The scope will not be known. The exact situation will not be known until well into the event.
Some of the worst-hit areas might be the last to be responded to. Decisions will have to be made in the absence of complete information.
Communications will fail. There are over 30 types of communications failures; most large emergencies will suffer multiple types of communication failure. From infrastructure damage, to system overload, to information not getting to the person or not arriving in time to misunderstanding what someone else said, communications will fail.
Situation constantly changing. What you are responding to might have significantly changed by the time you actually arrive on scene.
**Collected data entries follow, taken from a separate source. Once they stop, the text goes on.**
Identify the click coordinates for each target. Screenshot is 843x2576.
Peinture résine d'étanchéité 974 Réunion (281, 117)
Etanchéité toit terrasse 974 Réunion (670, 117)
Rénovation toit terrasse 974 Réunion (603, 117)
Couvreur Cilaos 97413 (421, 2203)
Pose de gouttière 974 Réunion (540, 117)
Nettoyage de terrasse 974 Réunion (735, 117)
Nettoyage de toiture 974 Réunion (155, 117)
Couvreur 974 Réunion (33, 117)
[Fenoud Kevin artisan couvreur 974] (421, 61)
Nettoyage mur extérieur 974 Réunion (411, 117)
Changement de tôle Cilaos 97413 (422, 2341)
The events of 9/11 offer an example of how quickly things can change from the start to the finish of an event.
Emergency services will be affected. A police car is no better than a passenger vehicle when whiteout conditions occur on a highway. Flooding blocks the road for an ambulance as much as any vehicle. A fire hall is equally likely to be damaged by a tornado as any structure.
Unusual response required. If the emergency services are affected, then alternate strategies might be required. Disasters commonly have pictures of someone doing something unexpected, but successfully, when your regular response isn’t working.
Massive Convergence. Convergence of organizations, volunteers, off-duty personnel, government officials and outside media can be truly breathtaking, with hundreds of organizations arriving for a major emergency, let alone a disaster. Emergency services are often unprepared for the size of the response in support of their operation.